Les conflits de droits successoraux survenus entre le petit-fils de l’artiste, Pierre Vasarely, et Michèle Taburno-Vasarely ont pris la suite de ces démêlés judiciaires. En 2008, Michèle Taburno-Vasarely est arrêtée pour vol dans un entrepôt de Chicago alors qu’elle tentait de déplacer des tableaux de Victor Vasarely. Les tableaux avaient été déclarés volés par le galeriste Thomas Monahan qui avait eu des doutes sur leur provenance. Conformément aux nombreux jugements rendus à la suite du procès Debbasch, les œuvres appartenaient à la fondation aixoise.
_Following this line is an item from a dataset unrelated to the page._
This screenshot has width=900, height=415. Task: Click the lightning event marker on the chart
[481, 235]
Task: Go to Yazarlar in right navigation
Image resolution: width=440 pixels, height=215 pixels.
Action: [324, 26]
En 2009, Xavier Huertas, administrateur provisoire de la Fondation Vasarely, introduit un recours en annulation contre une sentence arbitrale de 1995 qui avait privé la Fondation Vasarely de quelque 400 œuvres au bénéfice des deux fils de l’artiste, André et Jean-Pierre Vasarely.

En 2012, Pierre Vasarely affirme que Michèle Taburno-Vasarely a illégalement transféré 600 œuvres d’art aux Etats-Unis, puis à Porto Rico. L’année suivante, le tribunal de première instance de Paris ordonne la restitution de 200 œuvres à la France et la répartition entre les héritiers du produit des ventes passées. Cependant, Michèle Taburno-Vasarely n’a pas obtempéré. 

En 2013, dans le cadre de l’information judiciaire ouverte en 2009, le Tribunal de grande instance de Paris fait retirer 21 tableaux d’une vente aux enchères. Les tableaux provenaient d’un lot de 87 œuvres reçues par l’avocat Yann Streiff en paiement d’honoraires pour la procédure d’arbitrage qui avait opposé Michèle Taburno-Vasarely et les deux fils de Victor Vasarely. Cette procédure autorisait la Fondation - dont Michèle Taburno-Vasarely était à l’époque présidente - à s’acquitter de ses dettes par la donation d’œuvres. 

En 2014, la cour d’appel de Paris ordonne le retour en France de 200 œuvres emportées aux États-Unis par Michèle Taburno-Vasarely, à la suite du décès de Jean-Pierre Vasarely en 2002. La cour d’appel retient un « conflit d’intérêts » entre les deux fils Vasarely et Michèle Taburno-Vasarely ainsi qu’un « processus frauduleux » mis en place, conduisant à un « simulacre » d’arbitrage. 

Contestant la décision de la cour et arguant qu’une juridiction de l’Illinois (États-Unis) avait « acté définitivement ses droits et sa propriété sur plus de deux cents œuvres » en 2012, Michèle Taburno-Vasarely forme un pourvoi en cassation. En 2015, dans un arrêt confirmatif, la Cour de cassation valide le testament de Victor Vasarely, rédigé en 1993, instituant Pierre Vasarely légataire universel et titulaire du droit moral de l’œuvre de son grand-père. La Cour de cassation ordonne par ailleurs que les œuvres dispersées reviennent à la fondation. 

En février 2022, la cour d’appel de Paris condamne Yann Streiff à restituer les 87 œuvres qu’il avait reçues. Il avait quatre mois pour rendre la totalité des œuvres à la fondation. Cependant, si 21 ont été récupérées en 2013, 46 n’ont toujours pas été localisées.

En décembre 2022, l’affaire Vasarely connaissait une nouvelle péripétie lorsque Pierre Vasarely accuse la galerie Mazzoleni Art d’avoir vendu deux œuvres d’art appartenant à la Fondation Vasarely d’Aix-en-Provence, ce que conteste Michèle Taburno-Vasarely.